Au-delà du symbole de retirer le drapeau européen du fronton de tous les bâtiments officiels du pays, la candidate d’extrême droite envisage, si elle est élue, de rétablir la primauté du droit national sur le droit européen, baisser de 5 milliards d’euros la contribution de la France au budget européen, revenir au contrôle aux frontières à l’intérieur de l’espace Schengen et se retirer du projet « d’Europe de la défense » porté par Emmanuel Macron.
Selon l’équipe du président sortant, ce programme est ‘’inapplicable’’ dans le cadre des traités européens actuels et risque de mettre la France au banc de l’Europe.
Outre l’Europe, le sujet de la politique étrangère n’a jamais semblé si clivant, notamment dans le contexte de la guerre en Ukraine.
Si Macron s’est investi dans le conflit russo-ukrainien, plaidant pour davantage de sanctions contre la Russie, une Europe de la défense et un partenariat renforcé avec les alliés occidentaux, Marine Le Pen, elle, adopte une posture différente. Estimant que les sanctions fragilisent en premier chef le pouvoir d’achat des français, elle adopte une position plus conciliante avec Moscou.
Tout en plaidant pour une sortie de la France du commandement intégré de l’OTAN à l’issue de la guerre en Ukraine, elle propose même de nouer « une alliance avec la Russie sur certains sujets de fond » comme la sécurité européenne.
Les traités de libre-échange, dont le CETA, qui doit lier l’UE et le Canada, est également dans le viseur de la candidate nationaliste, qui n’y cache pas son opposition.
S’agissant de l’immigration, les programmes des deux candidats se rencontrent sur certains points, notamment le durcissement de l’accès à la nationalité française (Macron veut la conditionner à la maitrise du français).
Mais, prises une par une, les propositions de Marine Le Pen répondent à une approche radicale. Entre autres mesures chocs, elle compte limiter le droit d’asile, supprimer le droit du sol et l’acquisition automatique de la nationalité par le mariage, inscrire dans la Constitution les circonstances menant à la déchéance de nationalité et procéder à l’expulsion systématique des « clandestins, délinquants et criminels étrangers », ainsi que des mineurs sans papiers.

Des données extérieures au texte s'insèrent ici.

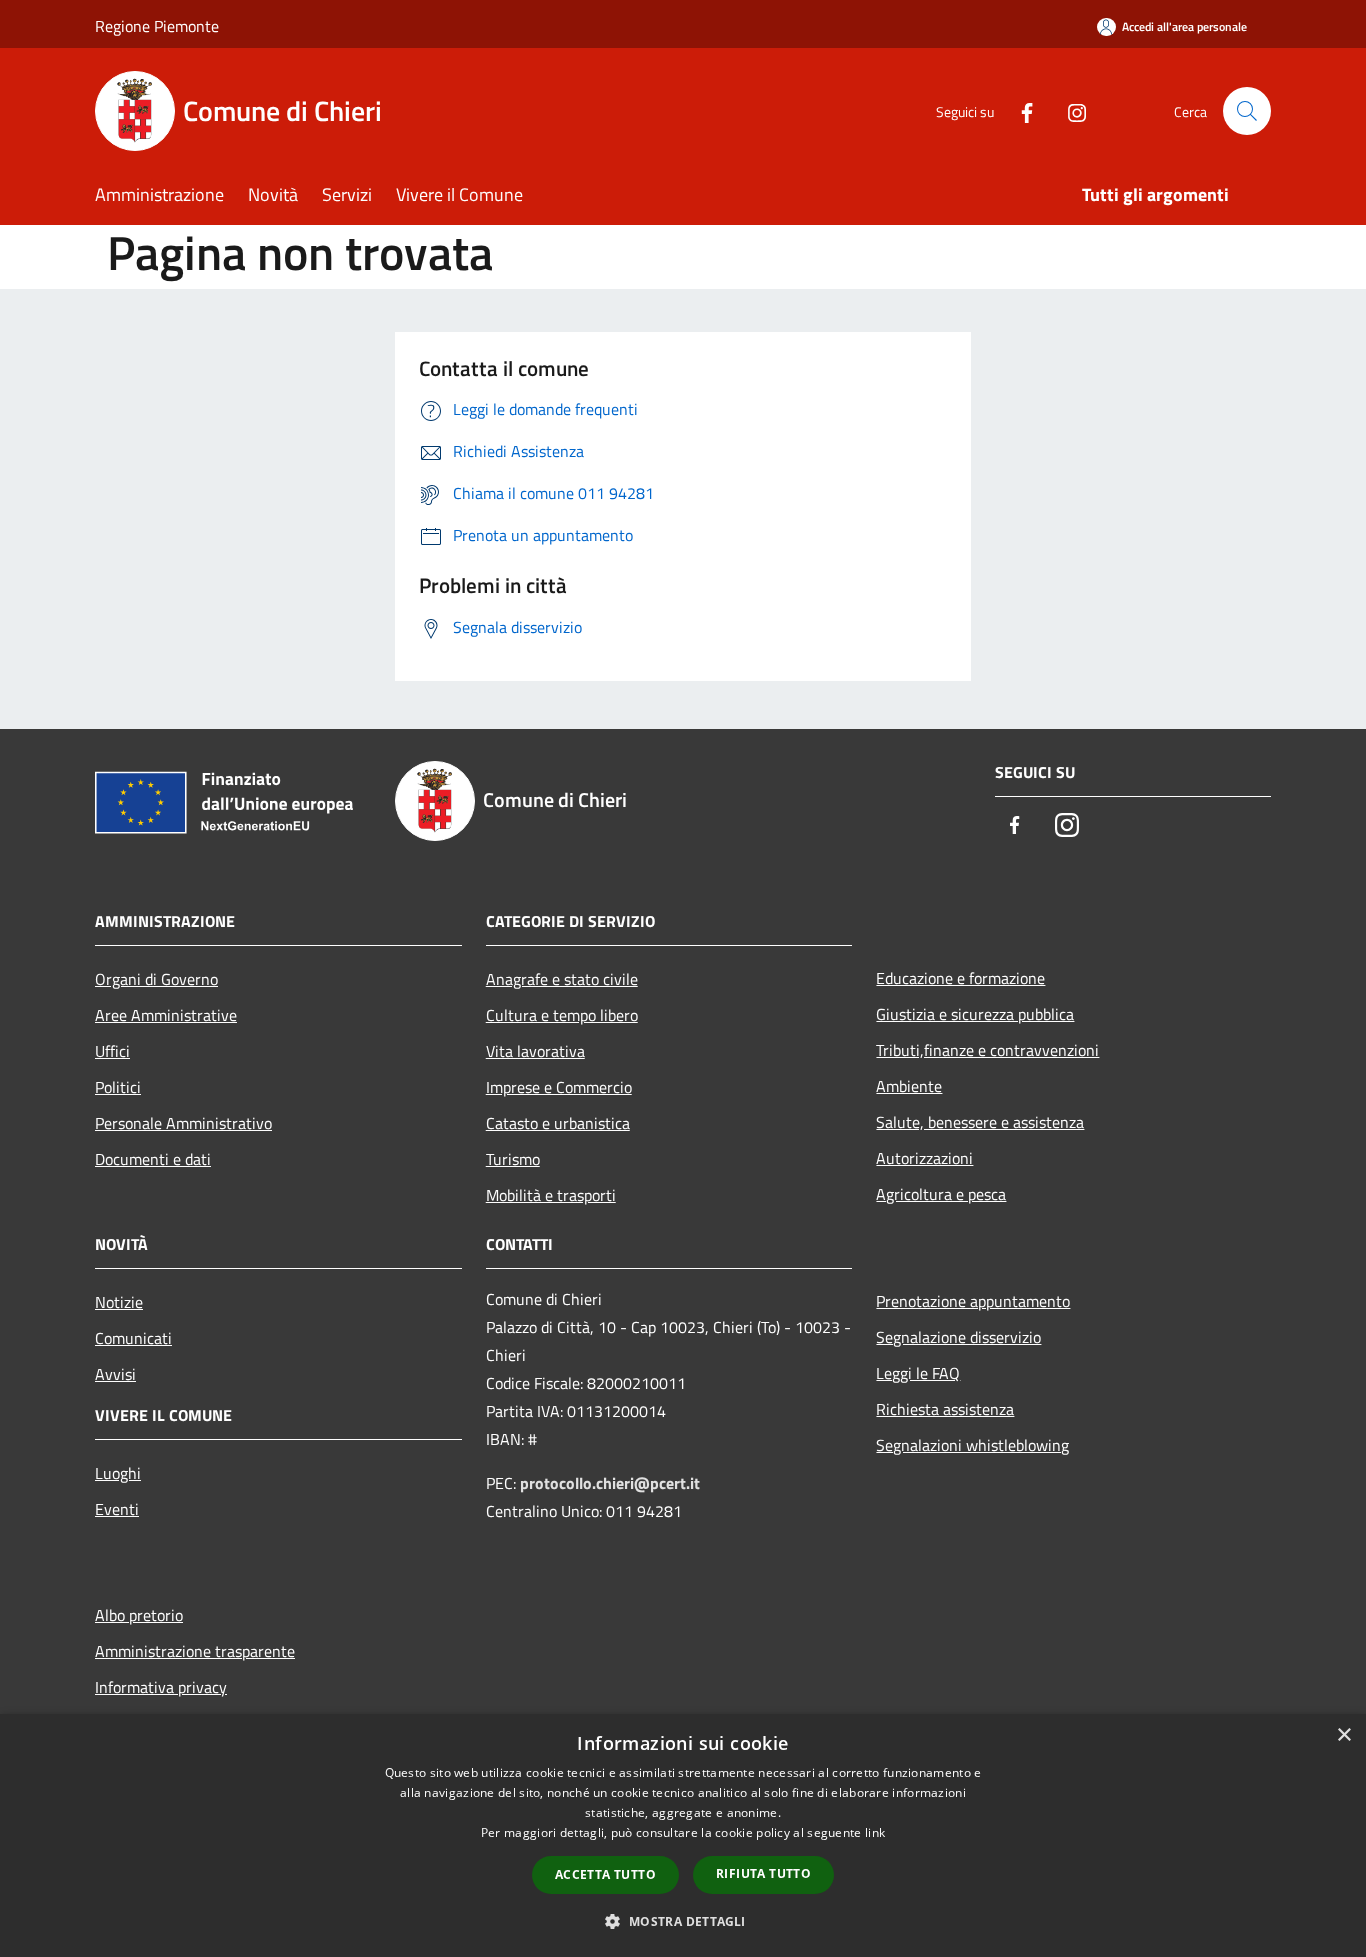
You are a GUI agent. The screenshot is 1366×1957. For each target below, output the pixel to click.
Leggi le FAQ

Alors que la question de la laïcité a été quelque peu remise en retrait durant la campagne présidentielle pour le premier tour, elle est revenue aux devants de la scène.
Dans son discours de la soirée de l’annonce des résultats du premier tour, Macron a tenu à se différencier de sa rivale, en se déclarant pour « une France qui lutte résolument contre le séparatisme islamiste mais qui, par la laïcité, permet à chacun de croire ou de ne pas croire, d’exercer son culte ».

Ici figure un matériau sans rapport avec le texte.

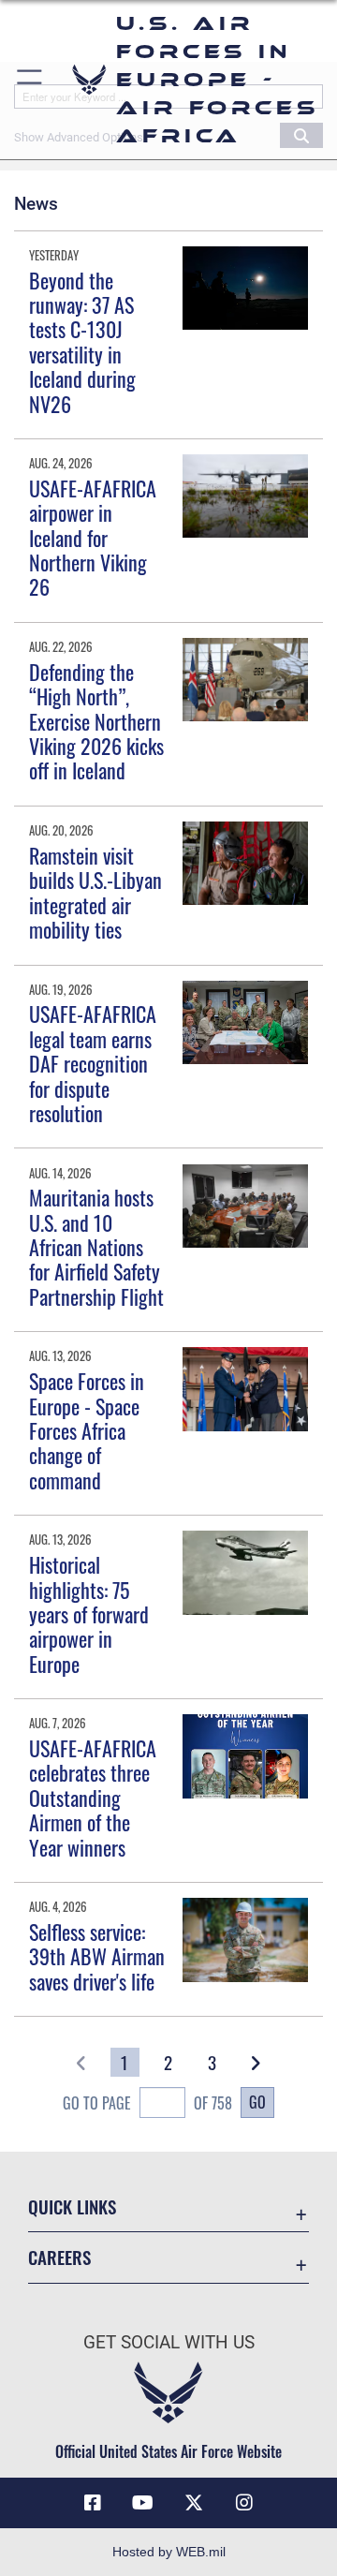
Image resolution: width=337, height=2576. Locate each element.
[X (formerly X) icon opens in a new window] (194, 2503)
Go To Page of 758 (147, 2103)
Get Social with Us (169, 2342)
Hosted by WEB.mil (169, 2551)
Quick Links (72, 2206)
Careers (59, 2257)
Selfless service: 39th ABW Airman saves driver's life (97, 1956)
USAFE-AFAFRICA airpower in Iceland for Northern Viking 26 (92, 537)
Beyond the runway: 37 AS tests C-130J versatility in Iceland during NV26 (82, 342)
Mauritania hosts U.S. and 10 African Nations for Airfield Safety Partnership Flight (96, 1246)
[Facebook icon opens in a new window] (93, 2503)
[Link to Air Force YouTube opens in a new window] (143, 2503)
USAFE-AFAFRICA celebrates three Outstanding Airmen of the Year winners (92, 1797)
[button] (30, 79)
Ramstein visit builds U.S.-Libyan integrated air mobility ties (95, 892)
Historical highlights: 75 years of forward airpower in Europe (89, 1614)
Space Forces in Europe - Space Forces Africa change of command (86, 1430)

Marine Le Pen, elle, adopte la ligne dure. Sa proposition-phare reste l’interdiction du port du voile dans l’espace public, en le sanctionnant par une amende – mais tout en autorisant la kippa !-.

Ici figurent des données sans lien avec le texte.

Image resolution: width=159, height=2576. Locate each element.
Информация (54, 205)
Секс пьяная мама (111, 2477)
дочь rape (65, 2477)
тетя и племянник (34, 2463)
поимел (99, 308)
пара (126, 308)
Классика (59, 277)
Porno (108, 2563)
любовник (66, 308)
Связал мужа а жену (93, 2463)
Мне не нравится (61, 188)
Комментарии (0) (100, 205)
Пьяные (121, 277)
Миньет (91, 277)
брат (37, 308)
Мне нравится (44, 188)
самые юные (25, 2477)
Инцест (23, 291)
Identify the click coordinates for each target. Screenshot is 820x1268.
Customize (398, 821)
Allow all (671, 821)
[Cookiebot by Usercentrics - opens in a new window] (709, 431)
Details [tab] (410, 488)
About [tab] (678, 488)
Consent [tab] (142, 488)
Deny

Pour Macron, qui est contre l’interdiction d’une religion et de ses signes dans l’espace public, « l’État » ne combat pas la religion ».
Outre le port du voile, alors que Marine Le Pen envisage de contrôler la diffusion d’idéologies religieuses à l’école, « retirer la nationalité française aux personnes l’ayant acquise et qui manifestent ou diffusent l’idéologie islamiste » et interdire « l’abattage rituel des animaux sans étourdissement préalable », Emmanuel Macron tient une position d’équilibriste. Il ne souhaite pas notamment une « France qui empêche les musulmans ou les juifs de manger comme le prescrit leur religion ».
Sur l’environnement, les divergences ne sont pas aussi criardes. Les deux sont favorables au nucléaire. Toutefois, si Macron envisage de développer les énergies solaire et éolienne ainsi que de l’hydrogène, Marine Le Pen souhaite, en revanche, un moratoire sur l’énergie éolienne et solaire.
Samedi dernier lors d’un meeting à Marseille, Macron a franchi un nouveau pas en direction des électeurs de Jean-Luc Mélenchon (La France Insoumise) et de Yannick Jadot (Europe Ecologie-Les Verts). Il s’est présenté comme le candidat de la défense de l’environnement face à une extrême droite « climatosceptique ». « Le 24 avril, c’est un référendum pour ou contre l’écologie », a-t-il lancé.